TASK TO CARRY OUT:
Determine the number of lines in the following entries that hold the word "agent". Give only that number.

AVAILABLE DATA:
☆ ☆ ☆ ☆ ☆
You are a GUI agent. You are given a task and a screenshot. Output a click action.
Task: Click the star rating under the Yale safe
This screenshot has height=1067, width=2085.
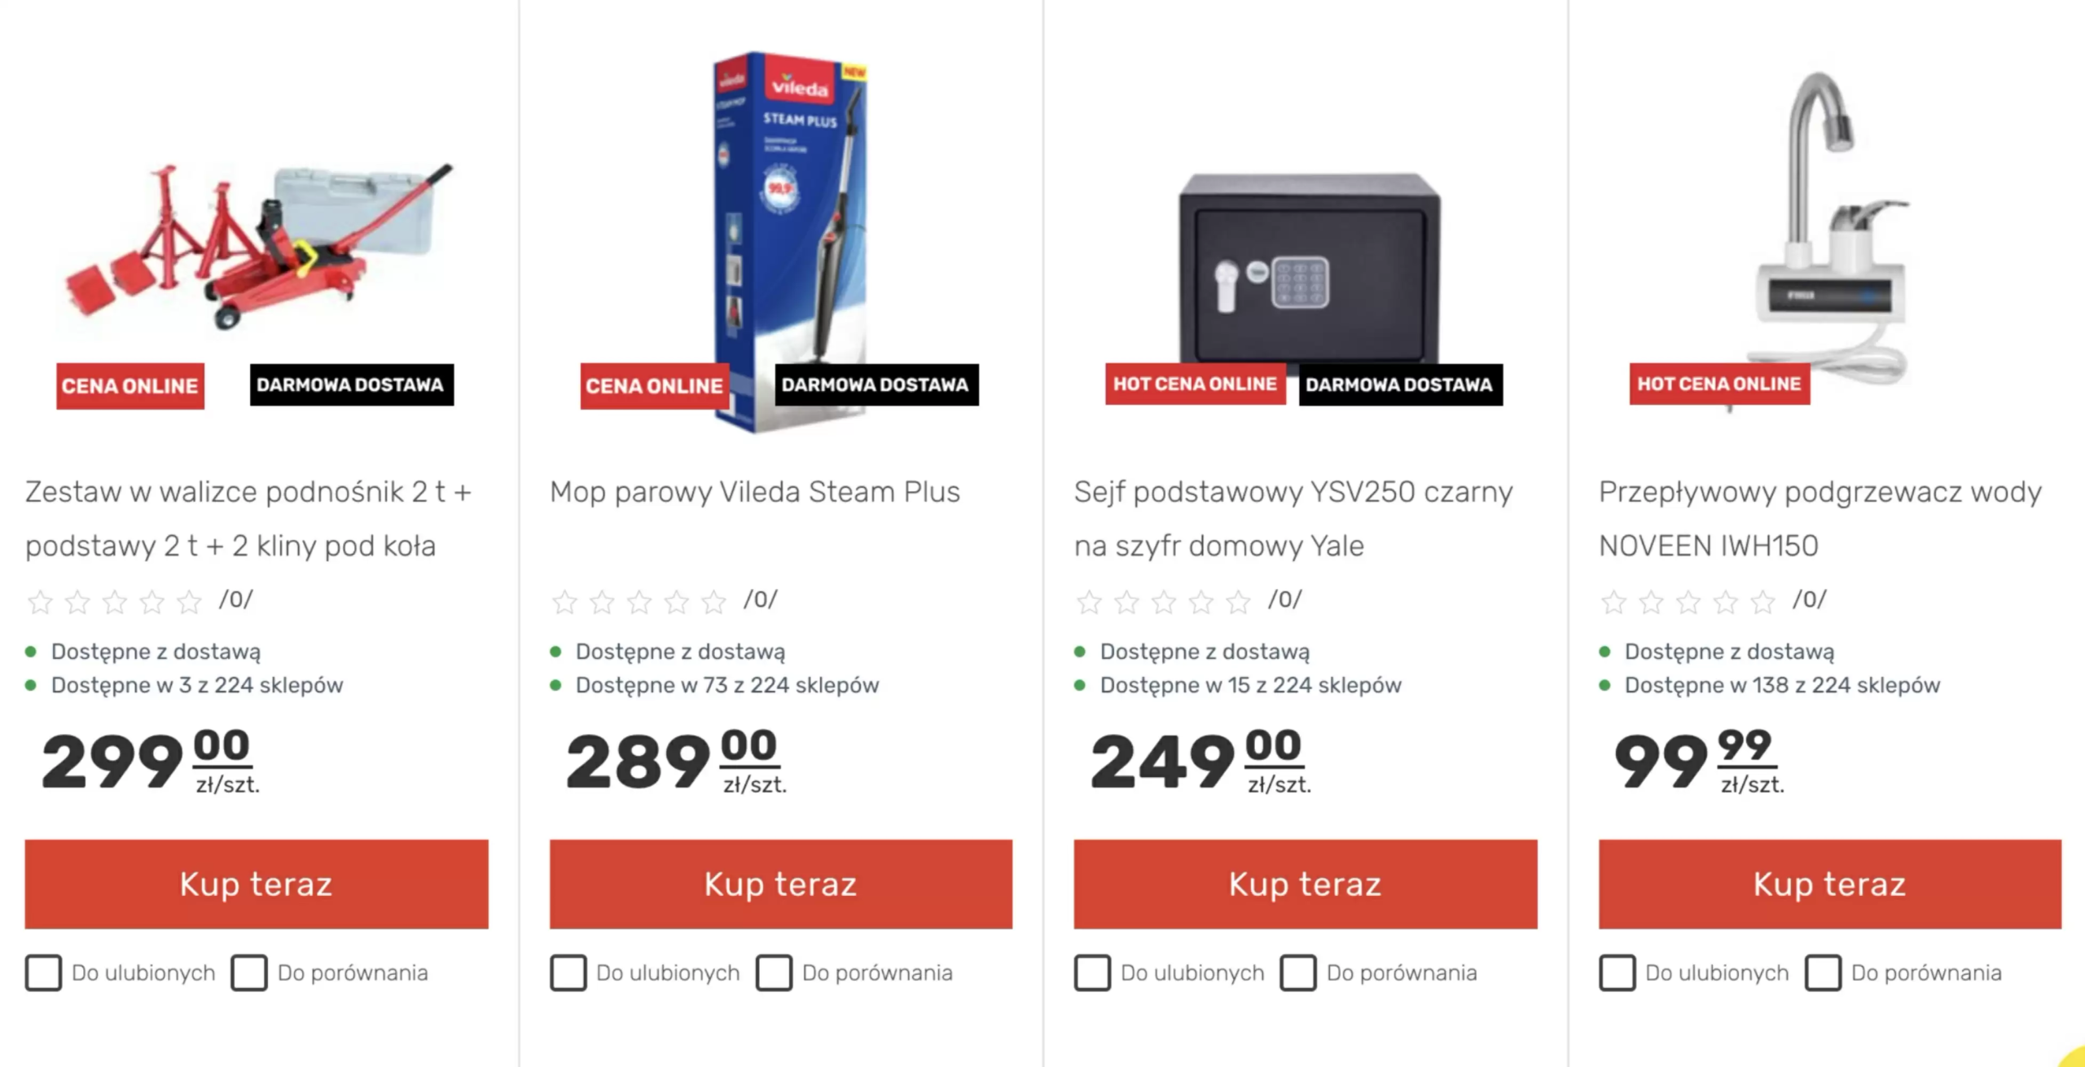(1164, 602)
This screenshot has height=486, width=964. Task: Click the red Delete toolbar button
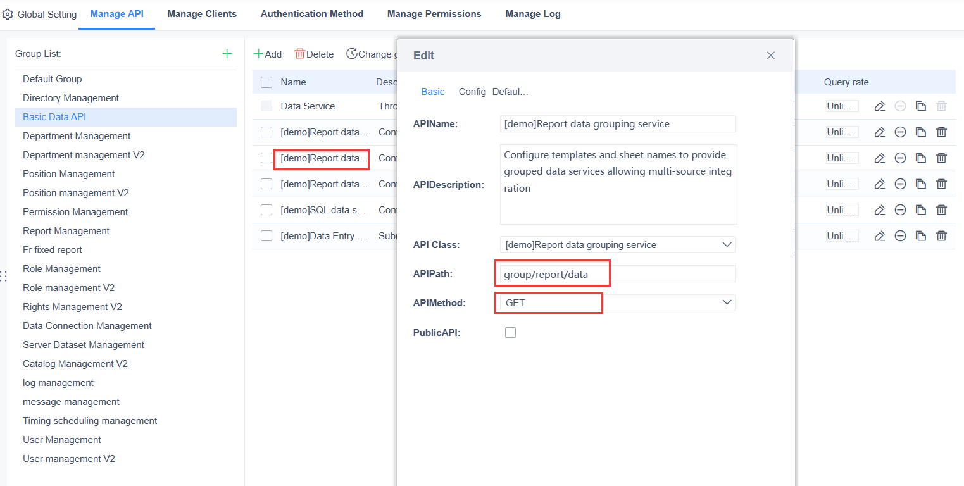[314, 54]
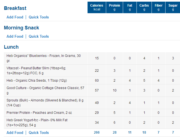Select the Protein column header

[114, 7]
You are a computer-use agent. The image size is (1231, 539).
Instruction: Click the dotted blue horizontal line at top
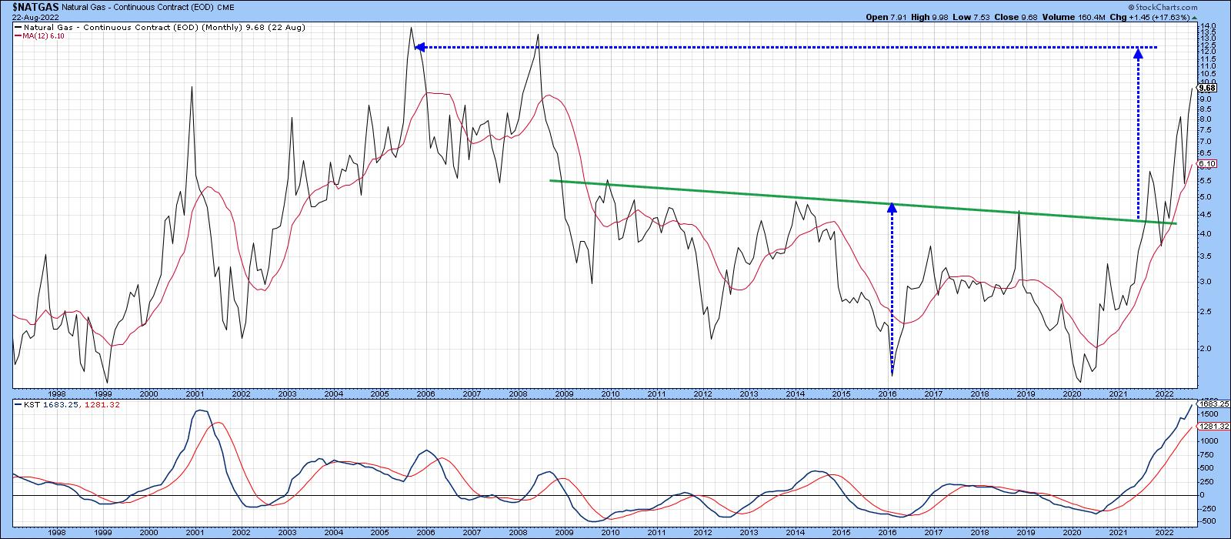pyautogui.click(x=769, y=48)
☆ ☆ ☆ ☆ ☆
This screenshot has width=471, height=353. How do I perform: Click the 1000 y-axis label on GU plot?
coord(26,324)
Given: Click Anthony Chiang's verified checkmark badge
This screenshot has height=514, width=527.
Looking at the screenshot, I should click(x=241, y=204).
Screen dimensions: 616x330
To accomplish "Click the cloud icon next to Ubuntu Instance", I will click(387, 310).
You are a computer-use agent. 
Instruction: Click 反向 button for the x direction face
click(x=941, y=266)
☆ ☆ ☆ ☆ ☆
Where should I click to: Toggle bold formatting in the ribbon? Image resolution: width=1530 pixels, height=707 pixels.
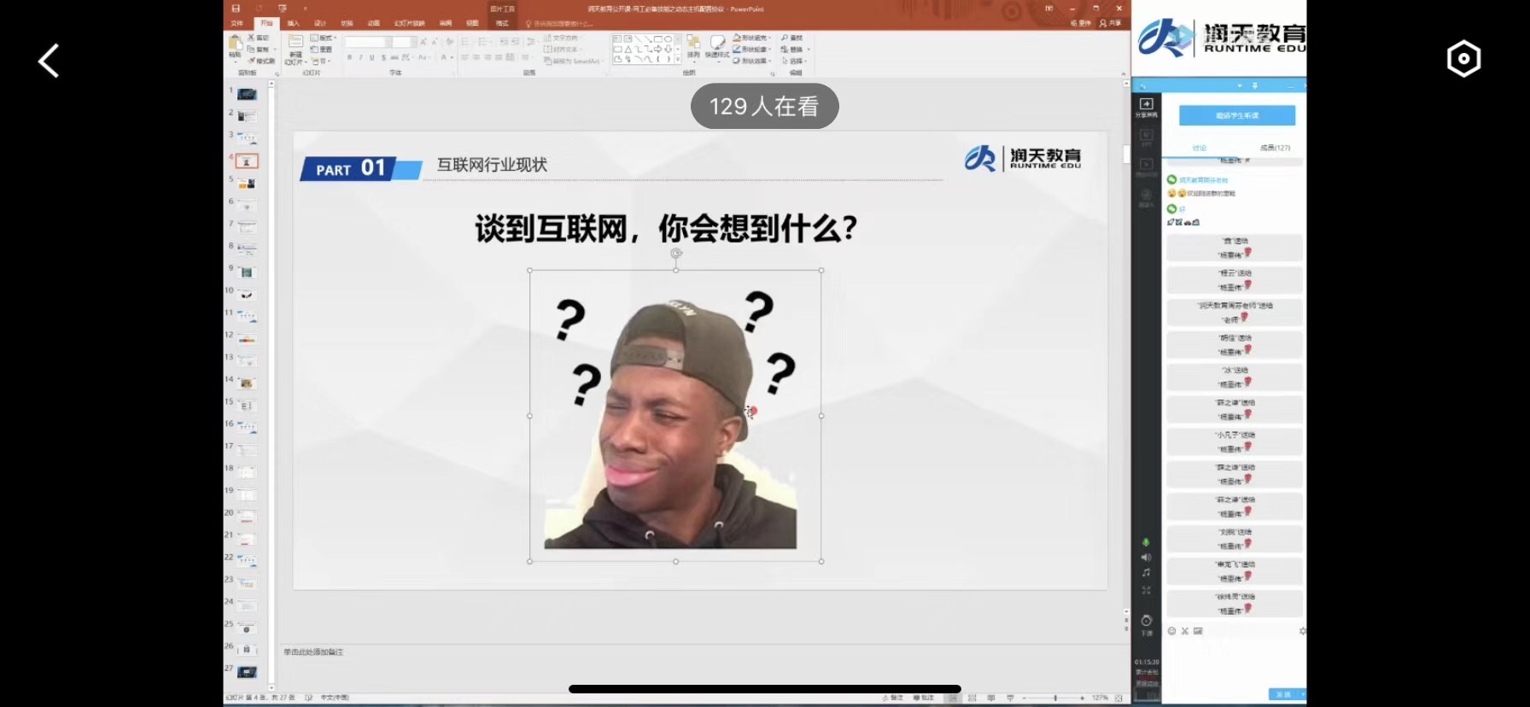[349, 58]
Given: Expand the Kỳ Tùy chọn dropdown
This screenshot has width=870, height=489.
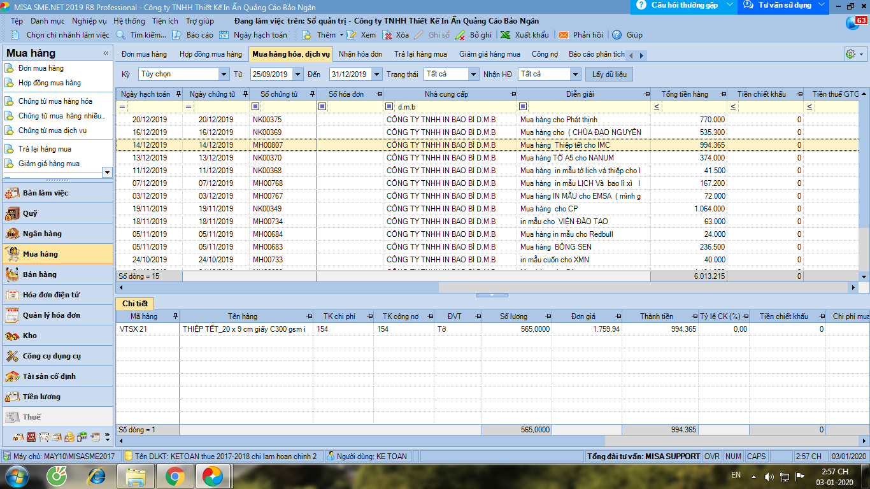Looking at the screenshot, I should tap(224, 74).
☆ ☆ ☆ ☆ ☆
EXERCISE RESULT:
3